Agus Putranto selaku moderator membuka acara dan menjelaskan, "Kegiatan ini menjadi seri diskusi yang membuat individu siap menghadapai dunia dan normalitas baru dengan menghargai adanya mobilitas dan kolaborasi secara global."
Setiap negara mengalami realitas pandemi Covid-19 yang berbeda-beda mulai dari kebijakan pemerintah hingga perilaku masyarakatnya. Di kota Madrid, Spanyol kasus Covid-19 pertama kali dilaporkan pada tanggal 31 Januari 2020, setiap harinya kasus serupa semakin bertambah banyak hingga tanggal 14 Maret 2020 Spanyol resmi ditutup. Penutupan ini dikenal dengan istilah state of alarm. Upaya lain yang dilakukan oleh pemerintah Spanyol untuk memutus rantai penularan ialah memberikan kompensasi senilai 70% dari UMR dengan syarat yang bersangkutan harus mengganti kompensasi tersebut dengan jam kerja ekstra, melakukan pengetesan massal 60 ribu orang setiap harinya, memberlakukan karantina selama 14 hari bagi siapa saja yang memasuki wilayah Spanyol dan memberikan sanksi berupa denda bagi mereka yang tidak mematuhi protokol pemerintah.
"Kecaman sanksi yang diberikan paling ringan 100 Euro dan paling berat 600 Euro," tutur Eka.

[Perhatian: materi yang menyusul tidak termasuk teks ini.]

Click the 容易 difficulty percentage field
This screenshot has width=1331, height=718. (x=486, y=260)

Sama halnya dengan Spanyol, di Timor Leste, Jerman, dan Filipina juga diberlakukan lockdown atau penutupan wilayah negara atas segala aktivitas yang mengundang keramaian. Di Timor Leste istilah penutupan wilayah ini dikenal dengan nama state of emergency. Selain itu upaya pemerintah di Timor Leste ialah memberikan bantuan sembako, uang tunai sebesar $100 USD per kepala keluarga dan UMR 75% dari gaji 3 bulan. Akan tetapi yang dirasa kurang dari negara Timor Leste ini ialah kesadaran dari masyarakatnya.
"Masih banyak yang beraktivitas di luar rumah meskipun telah diberlakukan kebijakan social distancing dan state of emergency" jelas Flo selaku Sekretaris Umum KBRI Dili, Timor Leste.

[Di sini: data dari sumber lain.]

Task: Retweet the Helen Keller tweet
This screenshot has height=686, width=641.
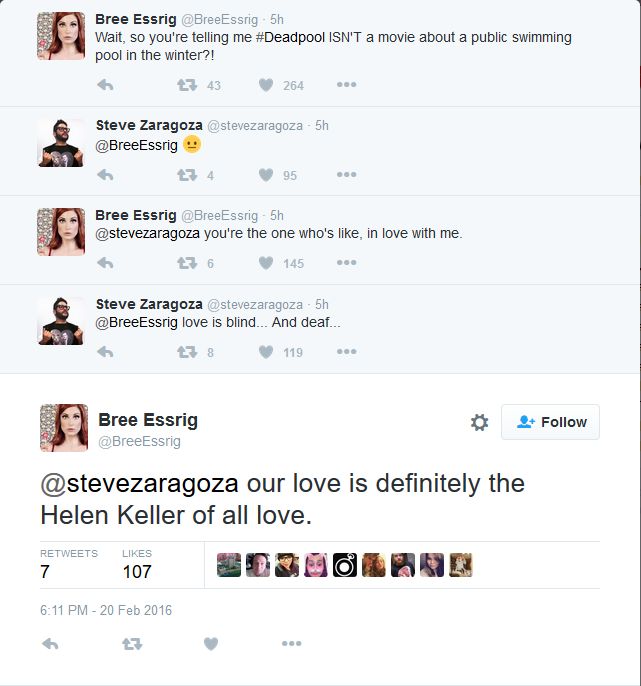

Di Jerman ada beberapa faktor yang membuat negara tersebut dapat pulih dalam kurun waktu 2 bulan, diantaranya ialah sistem kesehatan, asuransi kesehatan, kesadaran individu, dan pemberlakuan sanksi berupa denda sebesar 25-500 Euro. Jerman terkenal dengan negara yang individualis.
Menurut penuturan Susan selaku Sekretaris KBRI Berlin, "Bangsa Jerman memiliki karakter yang individualis, jadi mereka tidak keberatan apabila dilaksanakan kebijakan social distancing, karena setiap harinya mereka sudah social distance dengan orang lain."
Sedangkan di Filipina, upaya pencegahan dan penularan relatif cukup ekstrim yaitu dengan menurunkan polisi dan aparat keamanan ke jalan raya. Selain itu juga terdapat pengingat bahaya berupa peti yang diletakkan di jalan-jalan.
"Bagi siapa saja yang melanggar aturan pemerintah dan keluar rumah seenaknya akan ditembak mati oleh aparat keamanan," tutur Vincent selaku mahasiswa exchange di De La Salle University Dasmarinas.